Rainer Schulz, a retired Army officer and IMA-Europe employee, finishes a marathon in Biel, Switzerland, earlier this year. He will compete at the end of the August at the Mont Blanc Run, a nearly 100-mile race beginning in Chamonix, France. (Courtesy of Rainer Schulz)

A quote above Rainer Schulz’s desk could be a summary of his approach to life: “It’s your life. Fill it up.”

When he’s not working at Installation Management Agency-Europe as the chief of the residual value section-real estate, Schulz, 61, spends every free moment running, inline skating, cycling or kayaking.

All this time spent on training is for a much larger goal: to compete in ultra-marathons (anything longer than the standard 26-mile marathon) and all-night marathons, which can last for days at a time and may be nearly 100 miles.

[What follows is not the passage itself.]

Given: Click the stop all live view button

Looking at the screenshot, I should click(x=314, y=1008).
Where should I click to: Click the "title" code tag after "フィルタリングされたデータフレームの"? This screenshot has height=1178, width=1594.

“Most of my time off is in physical sports activity,” said the retired lieutenant colonel, who is from Berlin. Schulz became a U.S. citizen and served in the Army for 25 years.

A person can train physically only to a certain point, he said, and any race of 30 miles or more requires a person to be in excellent condition.

“But after that, it’s all in your mind,” Schulz said.

Before 1993, Schulz had never run more than about six miles at one time. But after a friend got him interested in marathon running, it was all uphill from there.

Schulz joined a team of amateur 30-something athletes to compete in adventure racing — picture an extreme version of the “Survivor” TV series.

In the Scottish Highlands, Sicily and Finland, Schulz and his team of four to five men and women would run, hike, rappel, inline skate, canoe and even rope their way across gushing rivers.

“All you get is a map with a general route,” he said. “You have to have a compass and be able to read a map.”

And be able to go without sleep for hours on end.

“We slept in a parking lot for 48 hours and hiked for 48 hours after that,” he said of a seven-day adventure race in Scandinavia.

This month, Schulz hopes to achieve an individual goal that he has been training for all year — to finish a nearly 100-mile night marathon around the base of Mont Blanc in the French Alps. The race, which requires climbs of more than 26,000 feet, begins in France and goes into Italy and Switzerland.

“He’s an inspiration,” said Schulz’s supervisor, Ilse Merryman, chief of real estate at IMA-E. “I don’t know anyone who can look at a mountain and can go, ‘Hmm, maybe I can climb that.’ ”

Schulz competed at the Mont Blanc Run last year, but after nine hours, he succumbed to the harsh, wet weather and bowed out after running about 75 miles. Of the roughly 600 participants, only 67 people finished the race.

Schulz is confident he can finish the race this year.

“I think I’m fairly strong- willed,” he said. “It might be really, really painful when you’re doing it, but when you’re done, you’re like on cloud nine.”

“When you’re physically challenged like that, some of our problems don’t appear to be that big.”